When Shayesteh stood as an opposition candidate in elections, high-ranked clergy warned him that he was in danger of being killed, so he went back to his hometown, where he was ambushed late at night, thrown into jail and tortured.

“The fascinating thing was that Jesus was caught in the dark and I was caught the same,” he says.

“Without knowing anything about Jesus and the gospel, I said to the guys, ‘Couldn’t you catch me in daytime when I’m walking in the streets, but you came and abducted me at night?’ It just dissolved my heart the first time I heard that Jesus said the same. I just wept, ‘What is this, Lord? You were working so hard all through my life’ … It really melted my heart, I said ‘Wow, this is just like heaven coming to me.’”

Shayesteh was sentenced to death and was kept in a cell with four other dissidents, who were hanged. But thanks to the help of two friends, who put their lives in danger, he was able to escape.

With a death sentence still on him, he managed to leave Iran via the Turkish border.

It was in Istanbul that he found himself in a church, asking a group of Iranian Christians for help in tracking down a business partner who had absconded with $50,000 of his money.

When he entered the church, he was shocked: people were playing music (music is evil in the Muslim world, especially in worship) and everyone seemed happy; women were standing, singing and lifting their hands.

“I was just thinking they were beautiful people and when Muslims see goodness in other nations they teach their children, ‘That was ours and they have stolen it.’ But goodness cannot be stolen; goodness is something you achieve if you surrender yourself to the source of goodness.”

After he became a Christian, he faced the terrifying prospect of telling his wife – terrifying because an apostate husband loses authority in his household and the wife becomes the leader.
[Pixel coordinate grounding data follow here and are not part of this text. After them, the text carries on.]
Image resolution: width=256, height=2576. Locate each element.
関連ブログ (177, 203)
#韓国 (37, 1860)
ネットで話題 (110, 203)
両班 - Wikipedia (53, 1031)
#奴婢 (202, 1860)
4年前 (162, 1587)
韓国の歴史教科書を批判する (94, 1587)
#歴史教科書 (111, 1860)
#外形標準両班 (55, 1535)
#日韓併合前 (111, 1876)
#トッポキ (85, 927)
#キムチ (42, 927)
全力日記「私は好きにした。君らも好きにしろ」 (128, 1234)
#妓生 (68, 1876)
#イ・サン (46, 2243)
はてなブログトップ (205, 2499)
“I couldn’t tell her while she was in Iran; she would have no choice but to divorce me on the spot and then cooperate with the leaders and work for my destruction,” he says.
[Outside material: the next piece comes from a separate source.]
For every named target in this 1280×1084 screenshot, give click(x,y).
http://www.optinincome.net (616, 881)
Despite his fears, his wife began reading the Bible secretly at night and, he says, discovered that women and men are equally made in God’s image and women are not inferior to men. After a dream in which she saw Jesus lifting a valley and making the way straight for her, she converted to Christianity.

Sponsored to migrate to Australia in the 1990s, Shayesteh says he led 70 Muslims to Christ in Sydney, including a member of a terrorist group who approached him with a plan to kill him.

Now based in the United States, he has a project to record 22 of his comparative religion teachings and send them to the mission field among Muslims. He has already completed the English and Farsi versions and is working on Arabic and Turkish.

“From here we are travelling worldwide on our Australian passports,” he says.